The controller as a performance bottleneck is quite true, and it can represent a single-point-of-failure as well in some architectures. This has been known for quite some time. For a while there were vendor-specific techniques for working around this, but since then the industry as a whole has converged upon something called MPIO, or Multi-Path I/O.
With MPIO you can present the same LUN across multiple paths across a storage fabric. If the the server's HBA and the storage array's HBA each have two connections to the storage fabric, the server can have four separate paths to the LUN. It can go beyond this if the storage supports it; it is quite common to have dual-controller setups in the larger disk array systems with each controller presenting an active connection to the LUN. Add in a server with two separate HBA cards, plus two physically separate paths connecting the controller/HBA pairs, and you can have a storage path without single points of failure.
The fancier controllers will indeed be a full Active/Active pair, with both controllers actually talking to the storage (generally there is some form of shared cache between the controllers to help with coordination). Middle-tier devices may pretend to be active/active, but only a single device is actually performing work at any given time but the standby controller can pick up immediately should the first go silent and no I/O operations are dropped. Lower tier devices are in simple active/standby, where all I/O goes along one path, and only moves to other paths when the active path dies.
Having multiple active controllers can indeed provide better performance than a single active controller. And yes, add enough systems hitting storage and enough fast storage behind the controller, and you can indeed saturate the controllers enough that all attached servers will notice. A good way to simulate this is to cause a parity RAID volume to have to rebuild.

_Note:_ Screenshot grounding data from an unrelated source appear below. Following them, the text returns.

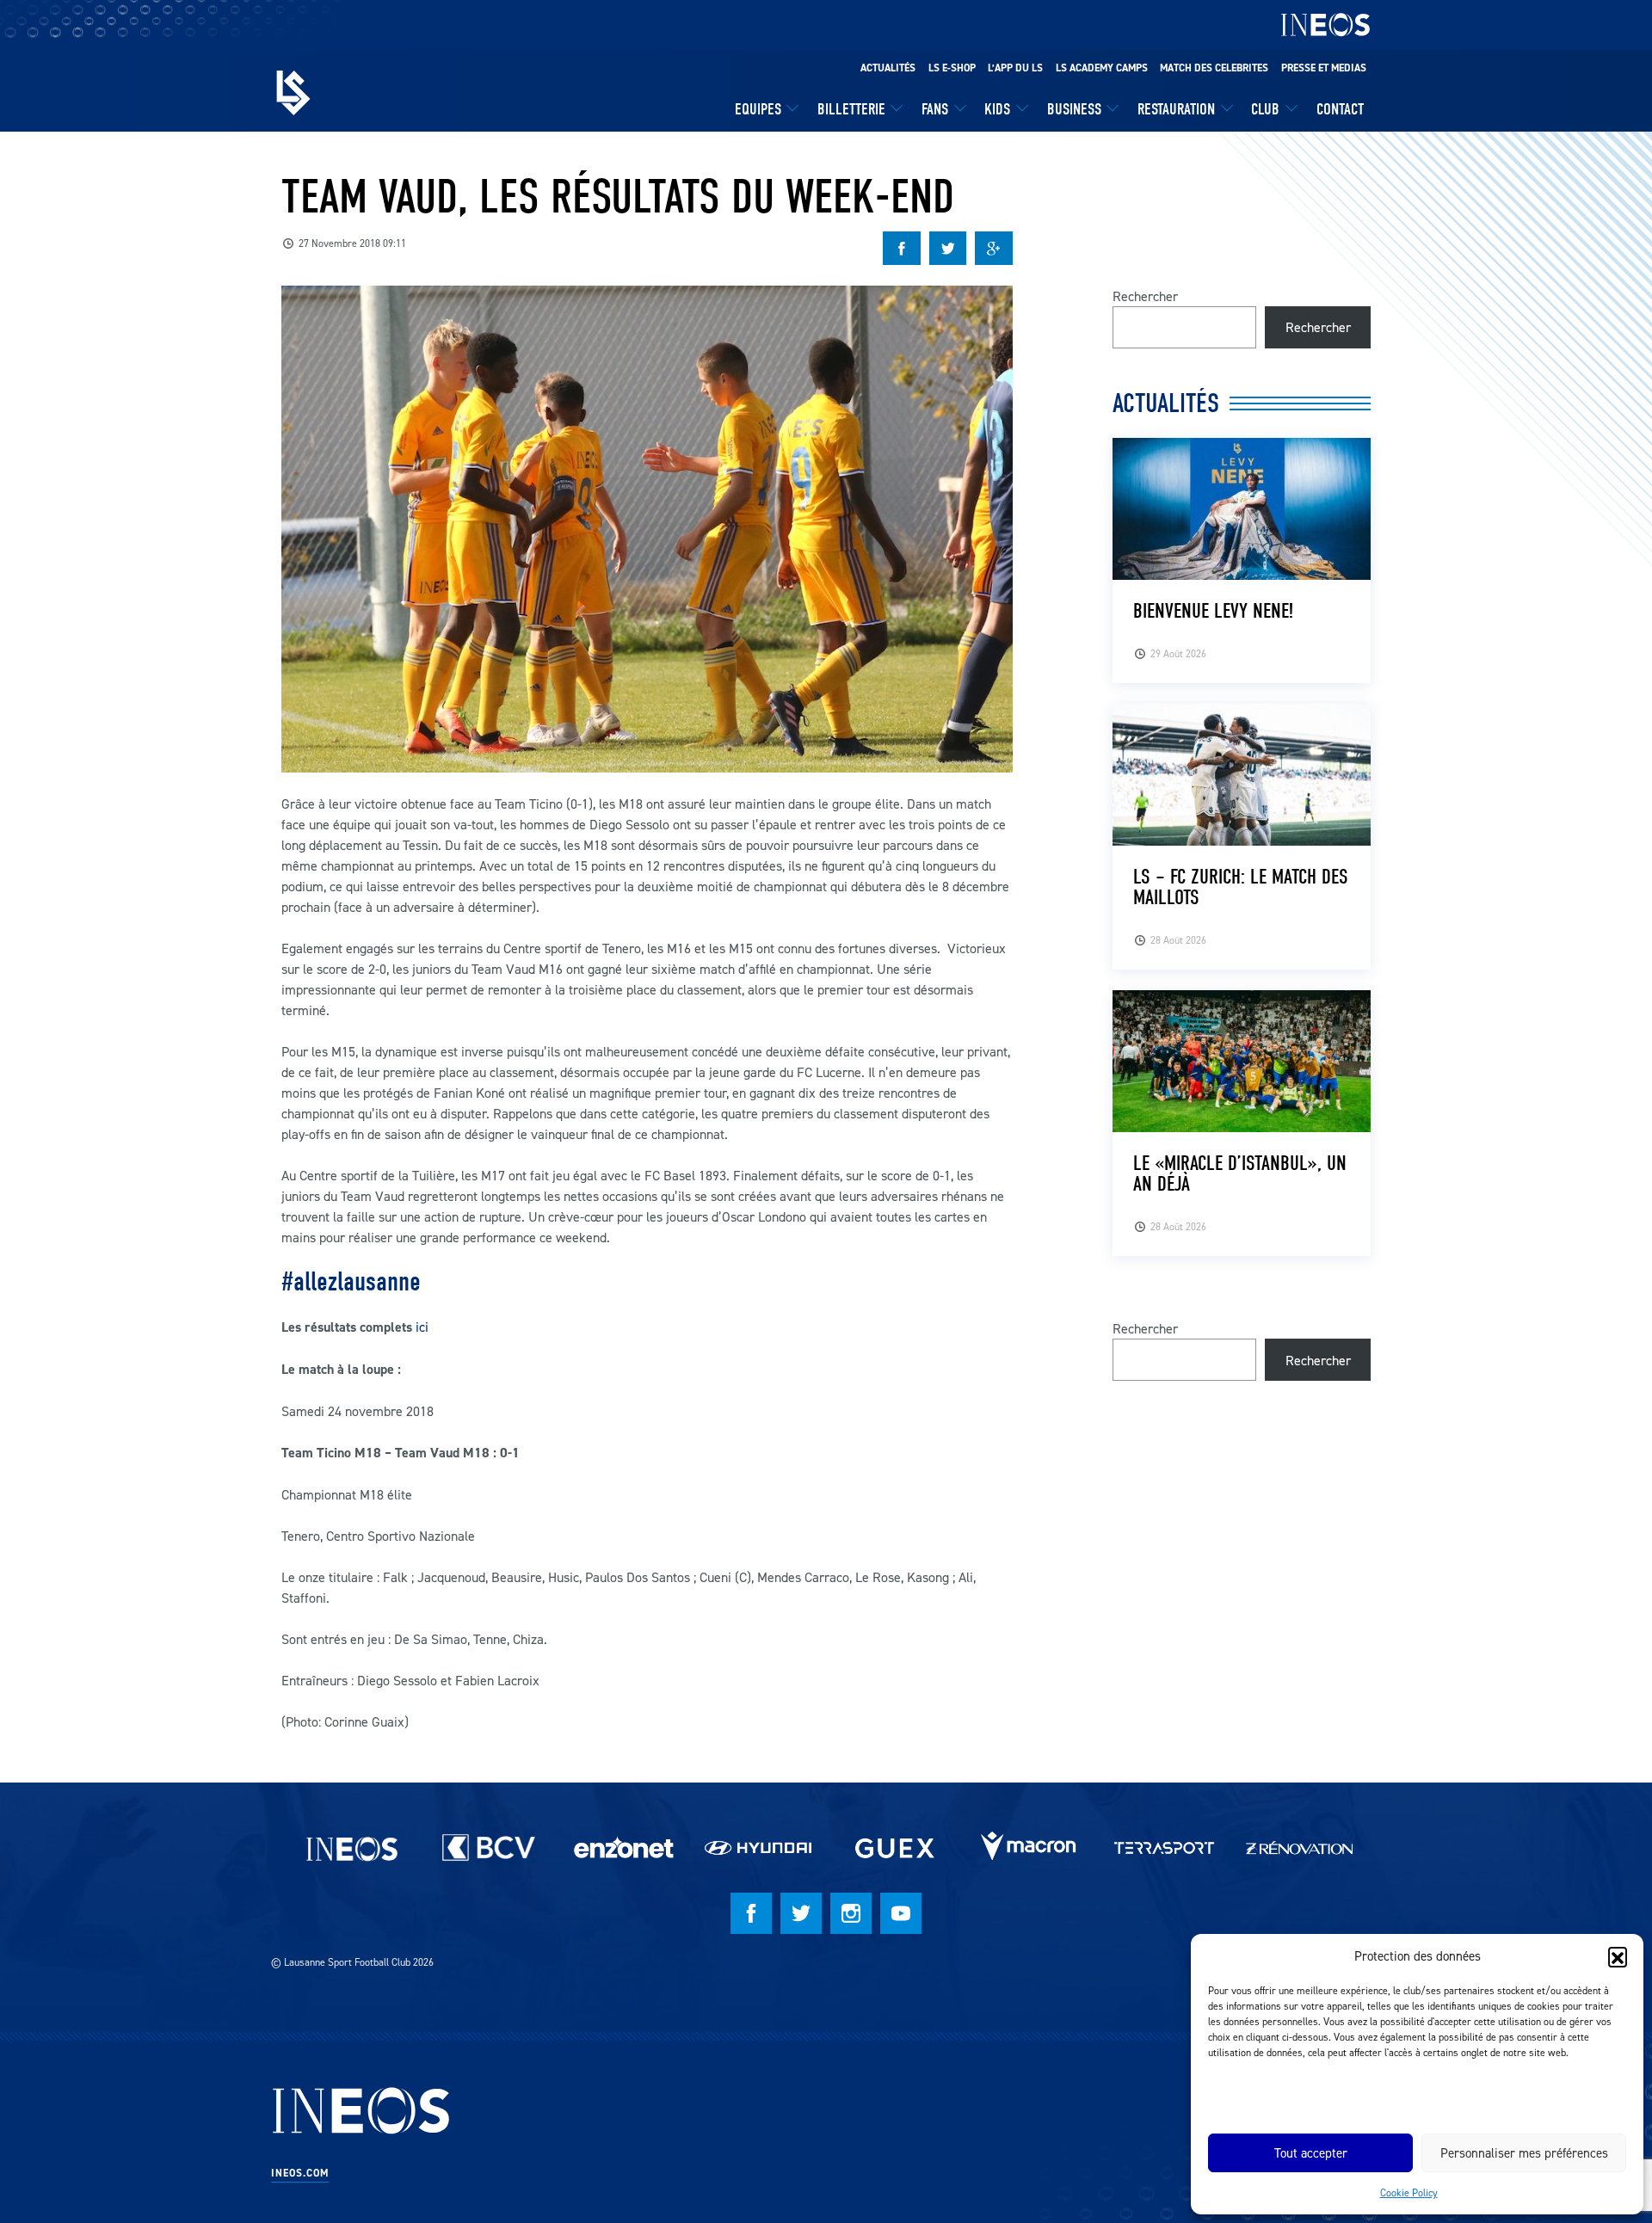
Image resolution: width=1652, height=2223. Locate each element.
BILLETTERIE (851, 109)
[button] (1617, 1956)
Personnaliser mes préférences (1524, 2153)
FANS (935, 109)
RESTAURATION (1176, 109)
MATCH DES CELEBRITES (1214, 68)
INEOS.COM (300, 2173)
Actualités (887, 68)
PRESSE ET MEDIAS (1323, 68)
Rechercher (1145, 296)
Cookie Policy (1409, 2192)
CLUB (1265, 109)
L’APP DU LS (1015, 68)
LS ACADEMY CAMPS (1102, 68)
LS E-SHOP (952, 68)
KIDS (997, 109)
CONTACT (1340, 109)
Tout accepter (1310, 2153)
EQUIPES (758, 109)
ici (424, 1326)
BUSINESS (1074, 109)
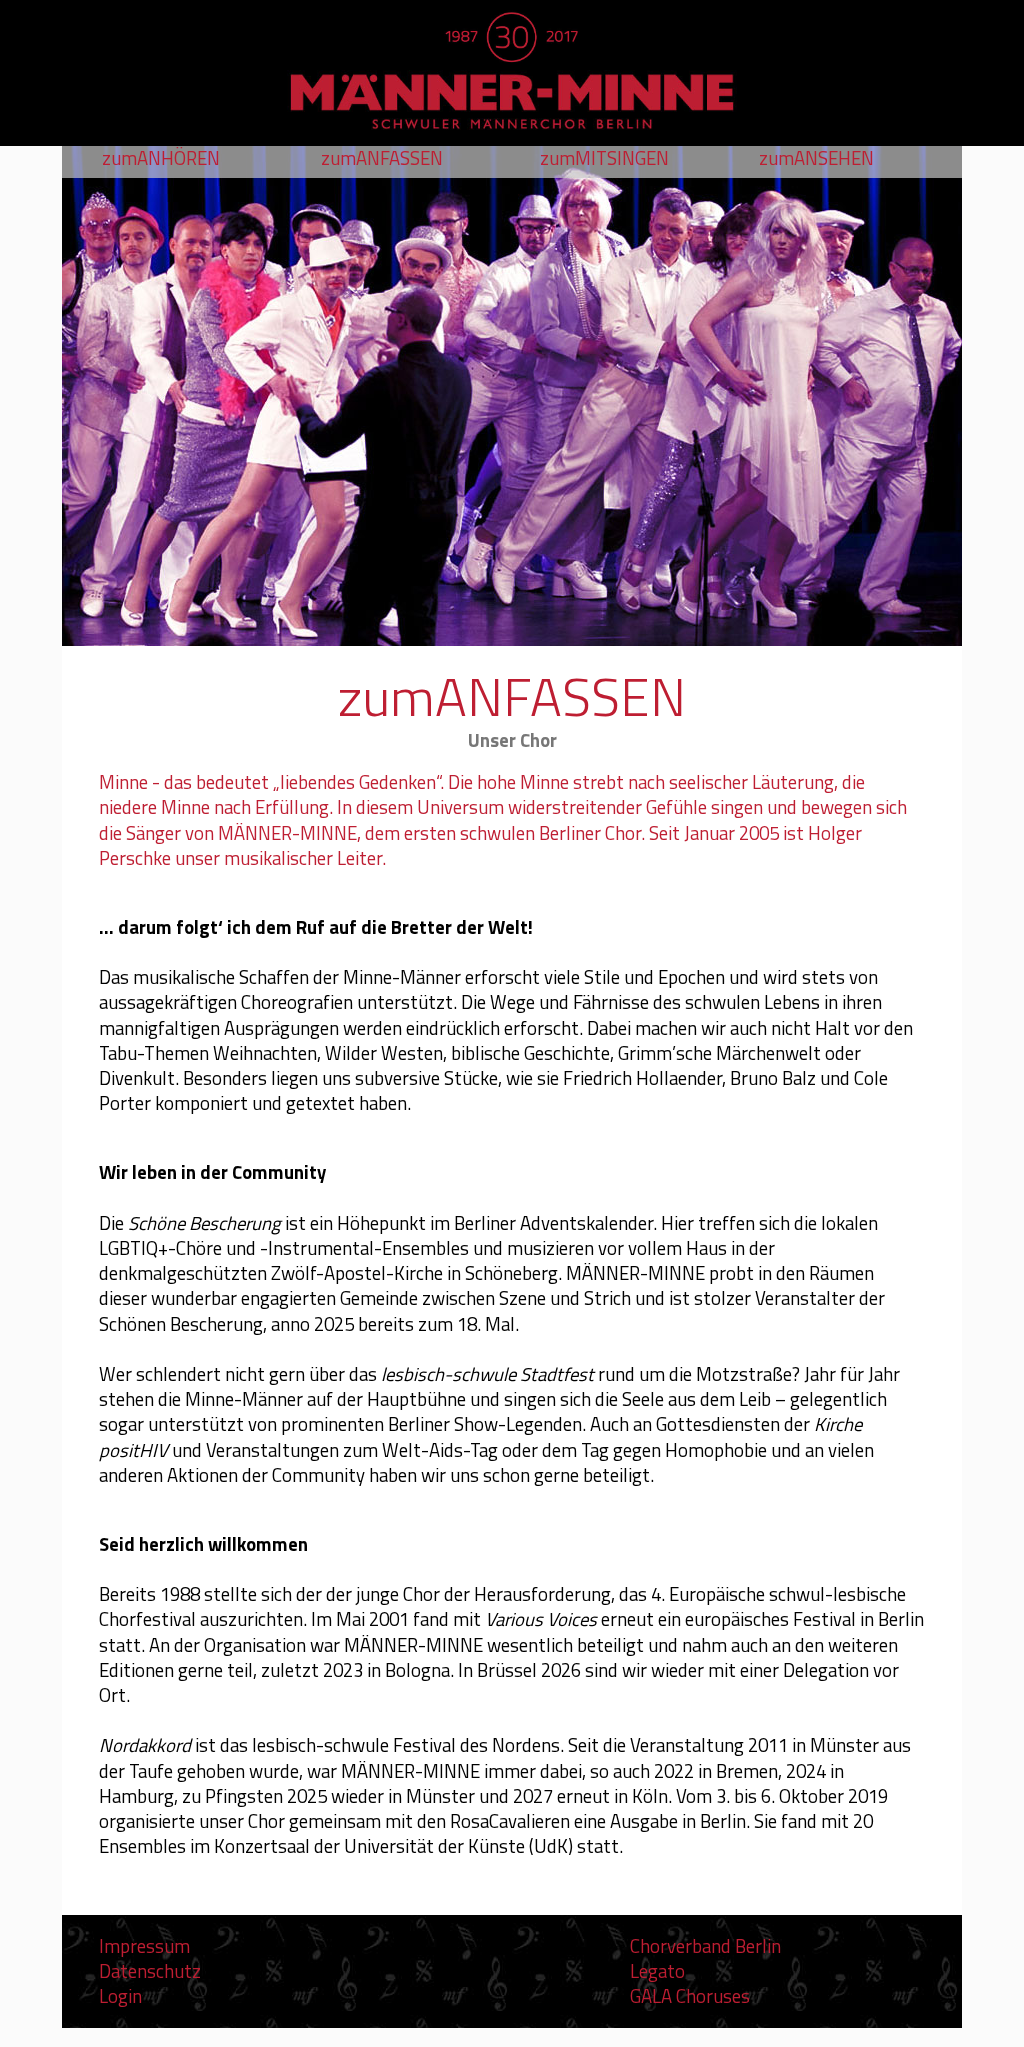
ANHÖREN (161, 158)
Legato (657, 1971)
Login (120, 1996)
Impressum (144, 1946)
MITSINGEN (604, 158)
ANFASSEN (382, 158)
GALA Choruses (690, 1996)
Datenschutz (150, 1971)
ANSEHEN (816, 158)
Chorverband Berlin (705, 1946)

Not all systems are able to leverage MPIO to use multiple active paths, that's still somewhat new. Also, one of the problems that has to be solved on the part of all of the controllers is ensuring that all I/O operations are committed in-order despite the path the I/O came in on and on whatever controller received the operation. That problem gets harder the more controllers you add. Storage I/O is a fundamentally serialized operation, and doesn't work well with massive parallization.
You can get some gains by adding controllers, but the gains rapidly fade in the light of the added complexity required to make it work at all.